#### Source text ####

Well, those who claim scince knows it all, read on;

http://www.dmi.dk/dmi/klimamodeller_skal_finjusteres

More from the climate conference in Denver;

CLIMATE MODELS NEED SMALL ADJUSTMENTS

Climate researchers are among the first to agree that mathematical models used to predict future climate need improvement.

One theme for debate during Wednesday’s WCRP conference in Denver was how climate models might be enhanced, and are they in fact so poor as some people imply.

“Briefly put, they are generally quite good” says DMI’s Jens Hesselberg. “They show consensus in many respects, and agree regarding overall tendencies. We ought not forget that current climate models are in fact based on algorithms used for our weather forecasts.”

Problems arise however when we go into details regarding localities, timing and types of phenomenon.

#### Source information ####

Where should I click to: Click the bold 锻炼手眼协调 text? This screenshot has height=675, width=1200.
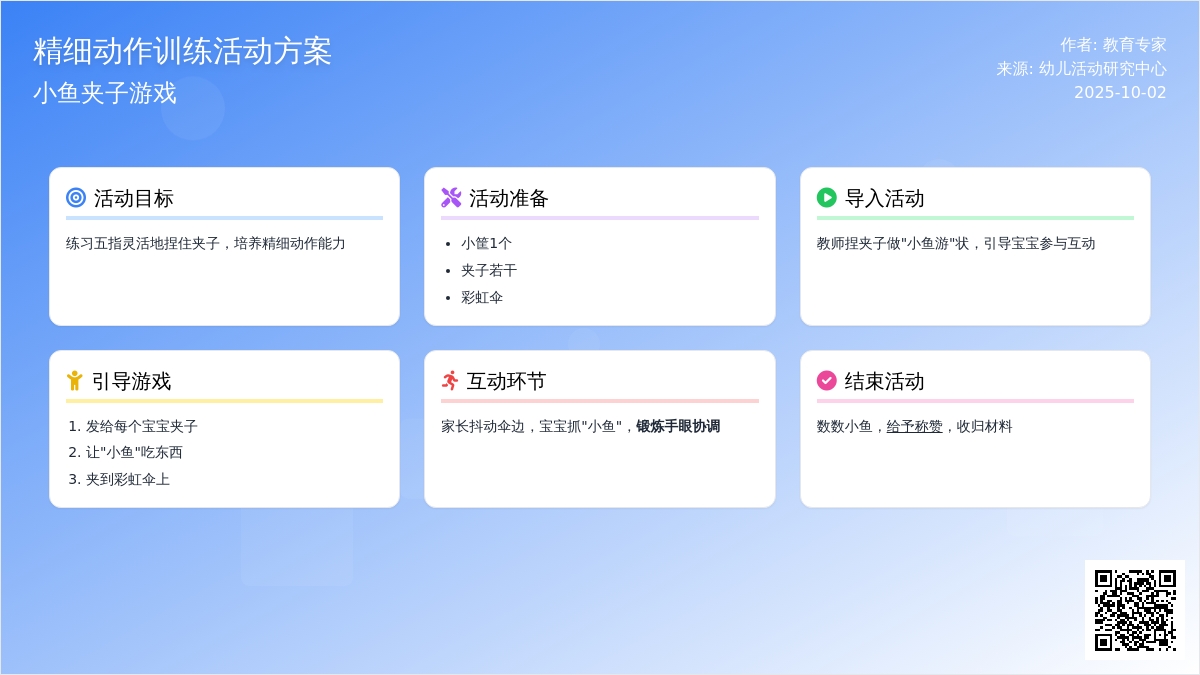[x=678, y=426]
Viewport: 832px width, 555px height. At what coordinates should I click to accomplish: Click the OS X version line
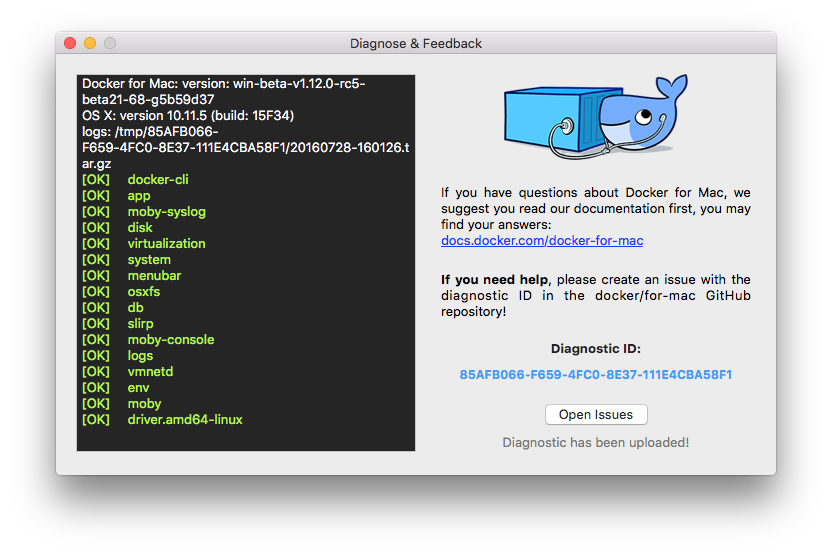188,116
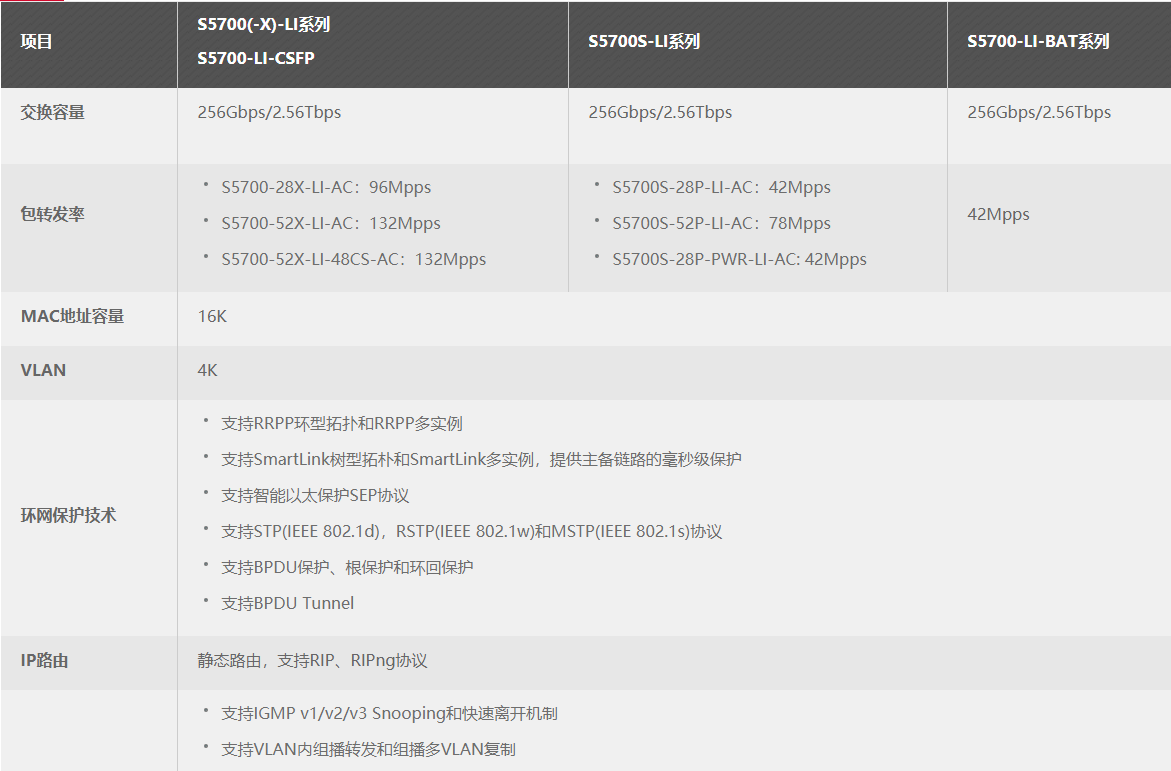This screenshot has height=771, width=1171.
Task: Select the 环网保护技术 row label
Action: 68,515
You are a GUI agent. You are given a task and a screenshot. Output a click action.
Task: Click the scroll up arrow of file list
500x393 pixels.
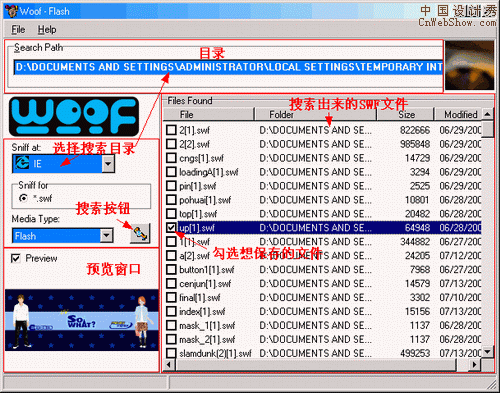pyautogui.click(x=488, y=114)
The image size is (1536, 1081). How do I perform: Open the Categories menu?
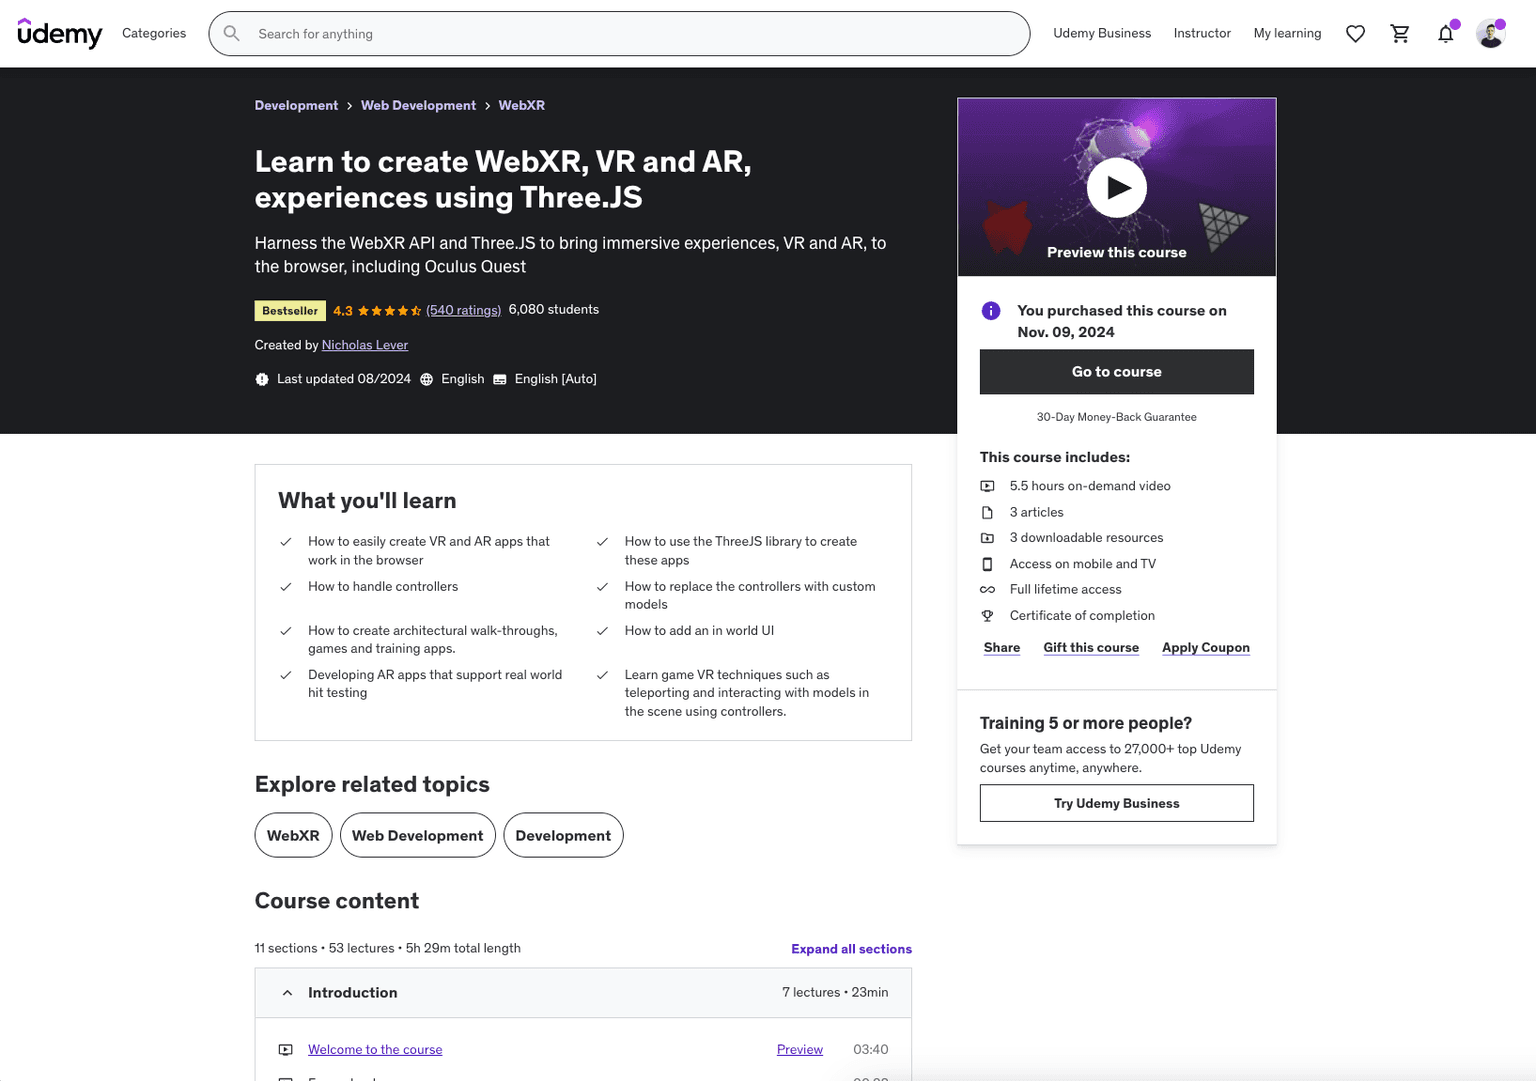click(153, 33)
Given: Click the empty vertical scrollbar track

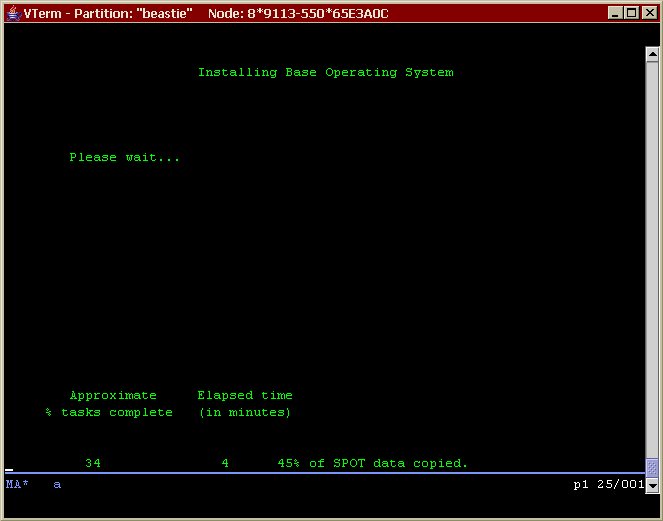Looking at the screenshot, I should coord(652,250).
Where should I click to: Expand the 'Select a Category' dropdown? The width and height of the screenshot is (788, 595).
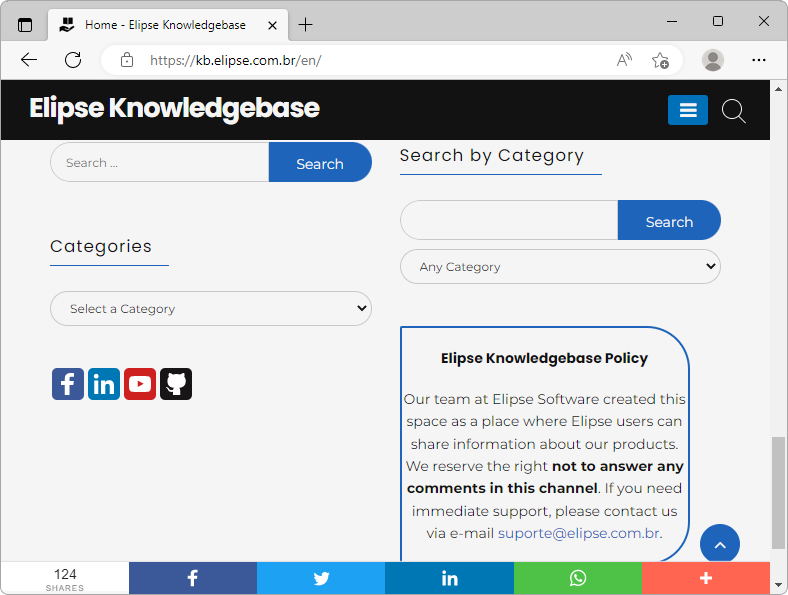click(210, 309)
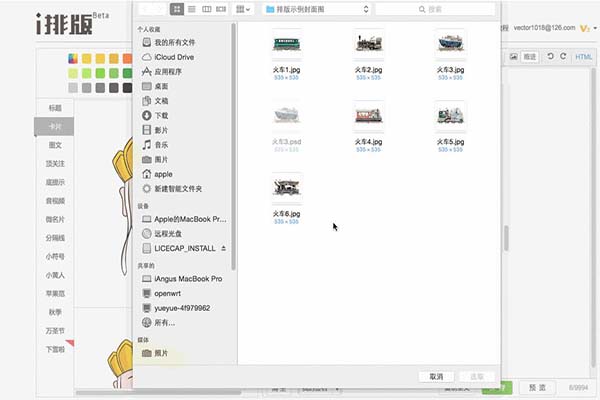
Task: Open iCloud Drive in sidebar
Action: (175, 57)
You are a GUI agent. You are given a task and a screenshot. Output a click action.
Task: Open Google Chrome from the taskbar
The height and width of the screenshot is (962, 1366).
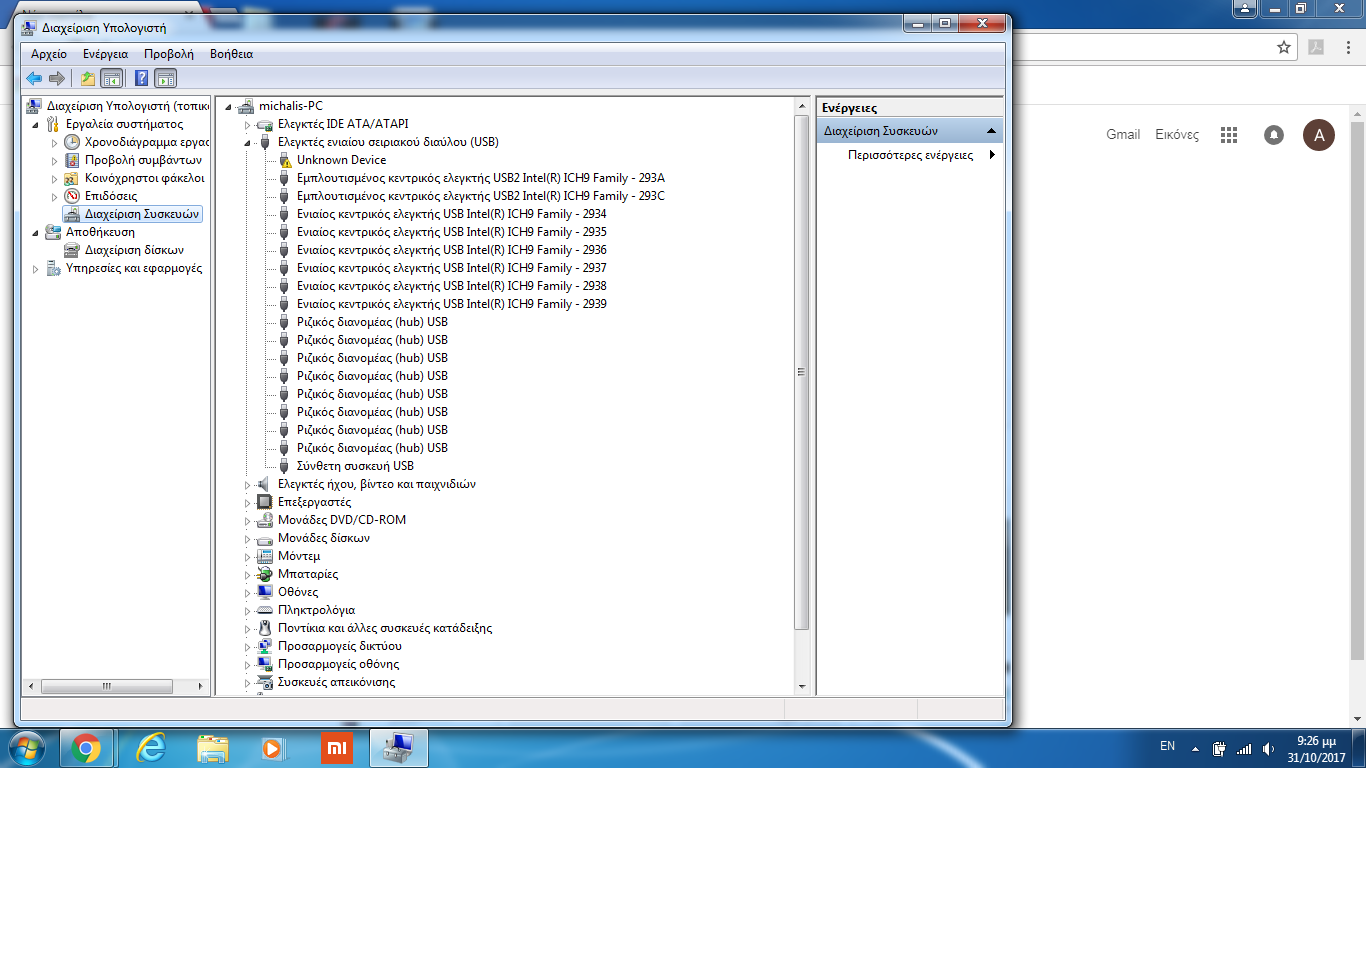pyautogui.click(x=87, y=748)
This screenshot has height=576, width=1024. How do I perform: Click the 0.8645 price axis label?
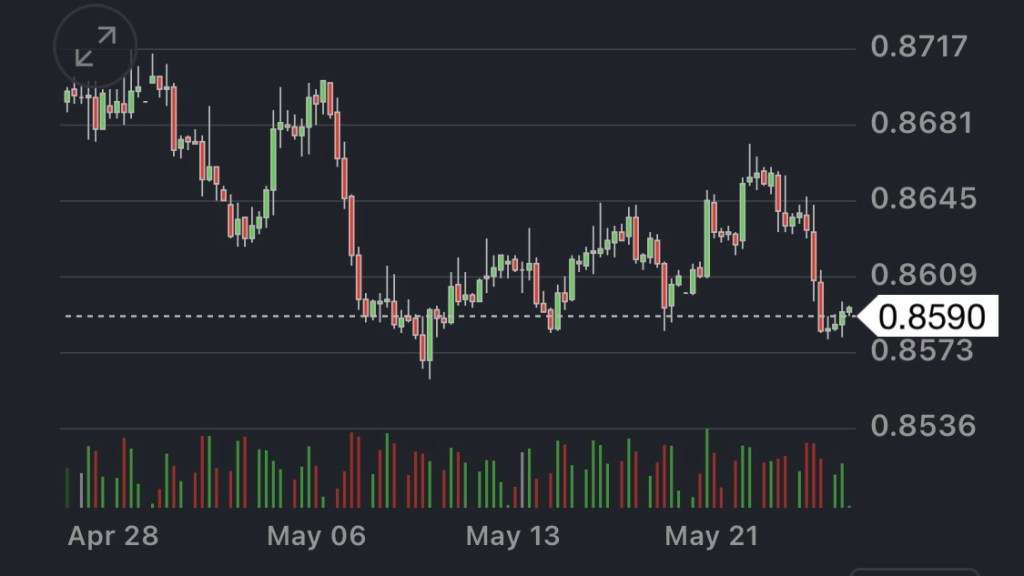tap(919, 199)
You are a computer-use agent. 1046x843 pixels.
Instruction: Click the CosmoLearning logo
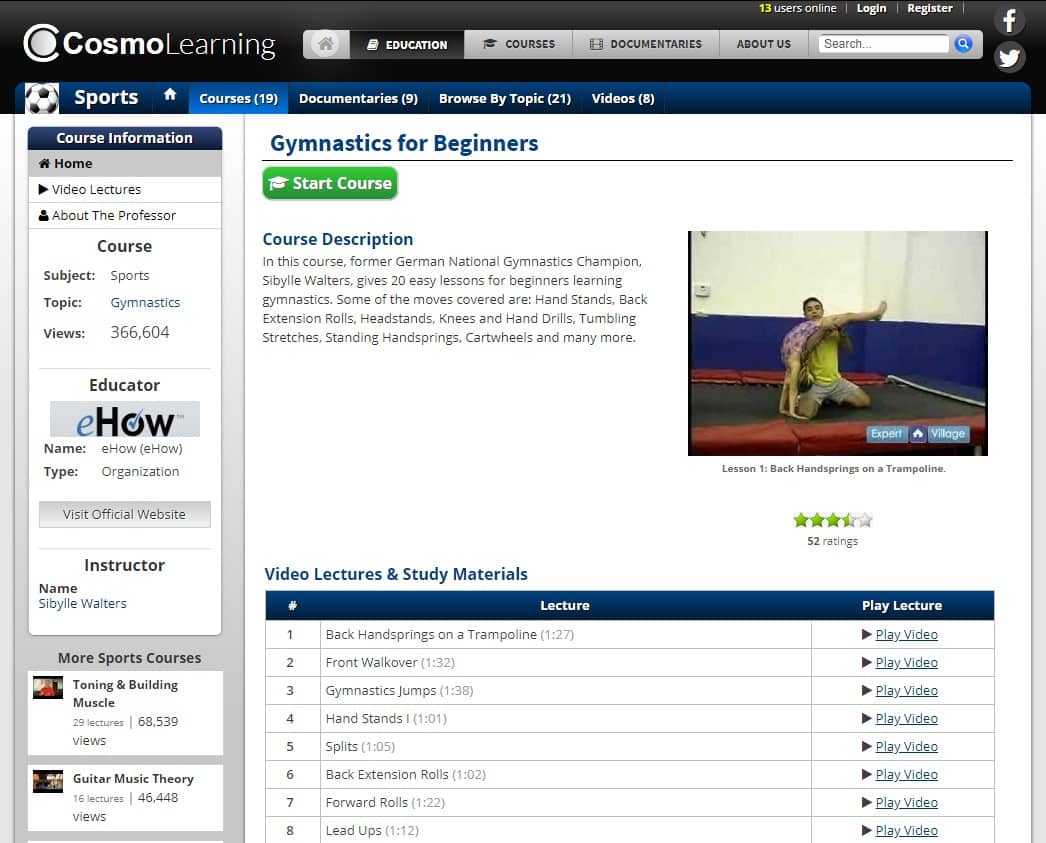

####

» **Instructions**
(a) Reproduce everything in the climate models piece from "CLIMATE MODELS NEED" down to "types of phenomenon.".
(b) Pick up the piece on climate models after its last sentence and keep it going.

» **Answers to the problems**
(a)
CLIMATE MODELS NEED SMALL ADJUSTMENTS

Climate researchers are among the first to agree that mathematical models used to predict future climate need improvement.

One theme for debate during Wednesday’s WCRP conference in Denver was how climate models might be enhanced, and are they in fact so poor as some people imply.

“Briefly put, they are generally quite good” says DMI’s Jens Hesselberg. “They show consensus in many respects, and agree regarding overall tendencies. We ought not forget that current climate models are in fact based on algorithms used for our weather forecasts.”

Problems arise however when we go into details regarding localities, timing and types of phenomenon.

(b)
The method used to optimize climate models is to look back in time to well-documented situations, and to see if our climate models could predict their occurrence. If the phenomenon is not predicted – perhaps the position of a ridge of high pressure; a strong air current in the atmosphere, or sea surface temperatures – then investigations begin in order to understand why the model fails, and what is needed to make it work.

“But we should not simply create increasingly complex models”, says Sandrine Bony of Laboratorie de Meteorologie Dynamique. “We must understand the elementary physical science used to write the models. Only when we truly understand the science can we improve the models.

Sandrine Bony’s point is that many people nowadays use climate model predictions to guide them in future investments. Duty of care therefore demands that not only climate models be continuously improved, but our overall understanding of the climate.